The Talmudic story of the four who entered Pardes sticks with me. It’s definitely in my Jewish Story Top 10. I couldn’t tell you why. Maybe it shows I’ve got a 1/4 chance of making it out of this conversion alive and mentally/emotionally/religiously intact.
Four men entered pardes: Ben Azzai, Ben Zoma, Acher [“the other one”], and Akiba. Ben Azzai looked and died; Ben Zoma looked and went mad; Acher destroyed the plants; Akiba entered in peace and departed in peace. (Talmud Bavli tractate Chagiga)
Pardes means “orchard,” but I’ve also seen it translated as garden. It is paradise.
Who are these men? They’re great rabbis of the Misnah period (post-Temple but pre-Talmud, around 200 CE). Upon entering paradise, one man died, another went insane, and the other became a heretic. Only Rabbi Akiba survived. He was able to peacefully incorporate all the levels of Torah knowledge within himself. Without his mind imploding, essentially. Remember: these are very respected, great rabbis. If Torah can drive them insane or heretical, there is no sense in beating yourself up when you have difficulty learning Torah. Or so I keep telling myself.
For many, this story is considered a warning against studying kabbalah (NOT Madonna’s The Kabbalah Center kabbalah) before you have the appropriate level of knowledge. See below the link.
For a deeper explanation of Pardes and the kaballah, click here (link to pdf).
What are these levels of Torah knowledge? PaRDeS is an acronym for the four levels of Torah interpretation:
Pshat: This is the literal interpretation, the plain meaning of the words. You will hear the word “pshat/peshat” used often. It is the foundation of the house of Torah, so to speak. Before you can get into the “cooler” ideas and interpretations of the Torah, you have to put in the legwork with the Chumash.

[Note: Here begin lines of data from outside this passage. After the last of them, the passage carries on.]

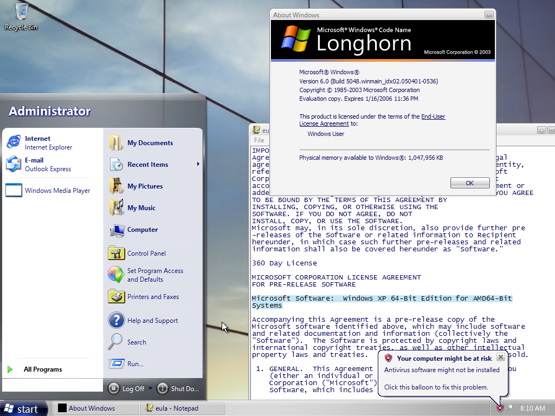Open the End-User License Agreement link
The image size is (555, 416).
click(433, 116)
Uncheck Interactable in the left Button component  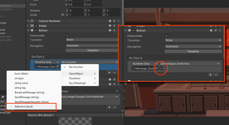click(x=67, y=35)
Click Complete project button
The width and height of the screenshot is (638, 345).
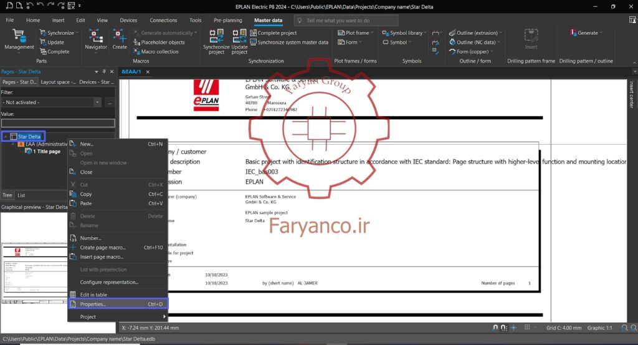[x=273, y=32]
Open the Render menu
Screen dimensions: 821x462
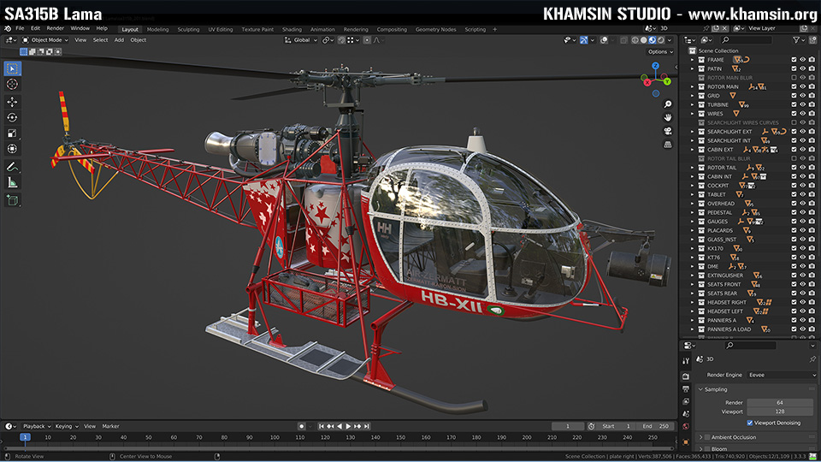[55, 28]
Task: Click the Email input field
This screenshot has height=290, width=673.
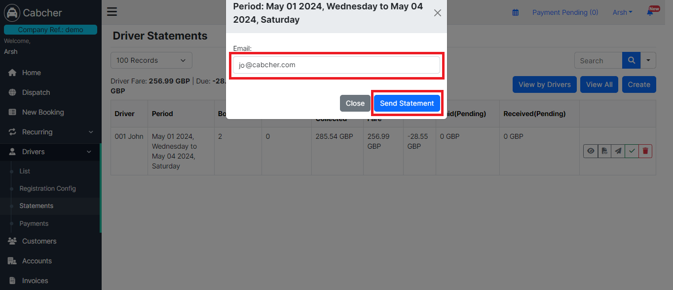Action: pyautogui.click(x=336, y=65)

Remez: The symbolic or allegorical meaning behind the words as you see them.
Drash: The midrashic interpretation, as in the Midrash. Examples of midrashic interpretation: when a word seems superfluous, a word has an extra letter (remember, there are silent letters), multiple versions of the same story in the texts, stories to fill in “gaps” in the chronology of the story.
Sod (Rhymes with “toad”): The mystical interpretation. This is the kabbalistic perspective.
I don’t know if gematria is drash or sod, but my guess would be drash. While the interpretations of the numbers themselves are usually kabbalistic, the methodology of “finding” the numbers strikes me as very similar to the drash methods above. It’s almost grammatical in a way.
How do these levels of interpretation fit with kabbalah and the story of Pardes above? As I said, you’re not supposed to study kabbalah until you reach a certain level. Traditionally, the threshold is 40 years old and being married. In that, there appears to be a requirement for a thorough knowledge of the “lower” levels of Torah study over many years combined with achieving certain life experiences/wisdom.
On a personal level, I find it very difficult to focus on pshat, though I know that is where I am in my Jewish education, and where I should be for several years. The other levels of interpretation are more “fun” and feel more intellectually challenging. However, I have to remind myself that the house of Torah has a foundation, and that foundation is the pshat. Every moment I spend studying the pshat deepens my ability to understand all the other layers of interpretation within the pshat.
menachem says
Gematria is Remez. The word Remez means "hint" or "allusion", and Gematria is a teaching that is alluded to by the numerical value of the word.
In other words. The teaching stands on it's own, but we say it is even alluded to in the numerical value of the word.